Santé et éducation publiques, refonte du système des retraites… les réformes annoncées, de grande envergure, vont se heurter à une économie moins vigoureuse. Après une croissance d’environ 11,5 % en 2021, le PIB ne devrait grimper que de 2 % à peu près cette année. L’inflation, qui en février avait augmenté de près de 8 % sur les douze derniers mois, ajoute un élément d’incertitude.

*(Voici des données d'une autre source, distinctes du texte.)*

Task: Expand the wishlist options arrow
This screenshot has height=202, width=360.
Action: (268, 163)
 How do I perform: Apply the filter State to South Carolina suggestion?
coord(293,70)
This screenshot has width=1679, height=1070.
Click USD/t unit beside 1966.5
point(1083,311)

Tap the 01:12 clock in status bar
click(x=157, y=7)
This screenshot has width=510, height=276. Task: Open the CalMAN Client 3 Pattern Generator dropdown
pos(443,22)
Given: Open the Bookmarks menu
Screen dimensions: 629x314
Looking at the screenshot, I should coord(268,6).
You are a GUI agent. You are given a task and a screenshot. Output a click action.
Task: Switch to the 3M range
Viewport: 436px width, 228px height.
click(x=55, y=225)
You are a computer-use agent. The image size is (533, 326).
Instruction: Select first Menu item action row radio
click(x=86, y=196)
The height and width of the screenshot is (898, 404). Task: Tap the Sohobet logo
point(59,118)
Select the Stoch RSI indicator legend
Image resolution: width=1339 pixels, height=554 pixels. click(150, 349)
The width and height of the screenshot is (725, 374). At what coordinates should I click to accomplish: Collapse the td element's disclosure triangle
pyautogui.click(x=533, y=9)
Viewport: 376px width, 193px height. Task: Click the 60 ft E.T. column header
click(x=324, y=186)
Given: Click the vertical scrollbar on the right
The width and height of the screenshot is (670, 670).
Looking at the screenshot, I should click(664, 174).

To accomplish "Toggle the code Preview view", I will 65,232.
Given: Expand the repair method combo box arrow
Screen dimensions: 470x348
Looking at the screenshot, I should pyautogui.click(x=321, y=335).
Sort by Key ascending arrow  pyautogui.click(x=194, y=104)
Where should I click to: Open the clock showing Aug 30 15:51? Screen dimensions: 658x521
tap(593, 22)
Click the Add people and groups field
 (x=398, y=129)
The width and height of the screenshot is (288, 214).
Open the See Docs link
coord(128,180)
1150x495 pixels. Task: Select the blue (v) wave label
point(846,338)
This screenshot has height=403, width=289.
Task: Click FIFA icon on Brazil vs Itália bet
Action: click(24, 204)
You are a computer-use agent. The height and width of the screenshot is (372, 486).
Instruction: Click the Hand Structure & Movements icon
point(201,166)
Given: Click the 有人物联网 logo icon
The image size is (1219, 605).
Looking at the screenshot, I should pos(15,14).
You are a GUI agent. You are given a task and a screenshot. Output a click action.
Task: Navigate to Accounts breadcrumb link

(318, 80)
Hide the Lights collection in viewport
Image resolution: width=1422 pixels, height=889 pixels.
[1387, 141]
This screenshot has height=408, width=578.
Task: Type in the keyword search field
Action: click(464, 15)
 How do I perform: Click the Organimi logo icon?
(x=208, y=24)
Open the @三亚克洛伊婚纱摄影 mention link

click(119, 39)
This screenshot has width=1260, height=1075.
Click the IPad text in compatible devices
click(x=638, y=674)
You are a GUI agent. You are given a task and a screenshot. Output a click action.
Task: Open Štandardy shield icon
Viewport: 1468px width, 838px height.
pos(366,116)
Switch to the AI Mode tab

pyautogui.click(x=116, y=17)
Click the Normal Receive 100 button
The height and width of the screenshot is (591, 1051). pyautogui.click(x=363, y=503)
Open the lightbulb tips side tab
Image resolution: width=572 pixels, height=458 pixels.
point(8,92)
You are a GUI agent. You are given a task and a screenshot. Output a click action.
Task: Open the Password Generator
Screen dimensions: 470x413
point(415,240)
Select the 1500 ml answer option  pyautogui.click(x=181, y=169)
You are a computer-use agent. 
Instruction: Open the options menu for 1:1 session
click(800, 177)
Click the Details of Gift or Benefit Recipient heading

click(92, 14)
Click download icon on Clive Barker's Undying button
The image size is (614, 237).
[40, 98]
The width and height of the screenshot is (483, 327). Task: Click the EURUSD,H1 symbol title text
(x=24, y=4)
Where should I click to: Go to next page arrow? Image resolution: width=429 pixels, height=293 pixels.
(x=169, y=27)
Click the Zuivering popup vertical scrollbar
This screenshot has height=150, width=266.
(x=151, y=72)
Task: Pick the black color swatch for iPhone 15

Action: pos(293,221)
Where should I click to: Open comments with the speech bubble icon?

Première femme ministre de l’intérieur
A des milliers de kilomètres du Chili, la guerre en Ukraine menace, à terme, d’alimenter cette pression inflationniste. Le président élu a, dès le 24 février, fermement condamné dans un tweet « l’invasion de l’Ukraine, la violation de sa souveraineté et l’usage illégitime de la force », contrastant avec des déclarations plus discrètes ou inexistantes de certains pays de la région – la Bolivie voisine s’est ainsi abstenue de voter la résolution de l’ONU du 2 mars réclamant le retrait des troupes russes. Avec cette déclaration, « Gabriel Boric a renforcé sa vision internationale progressiste, attachée aux droits humains, à la démocratie », souligne Isabel Yépez del Castillo, politiste et chercheuse à l’Université catholique de Louvain.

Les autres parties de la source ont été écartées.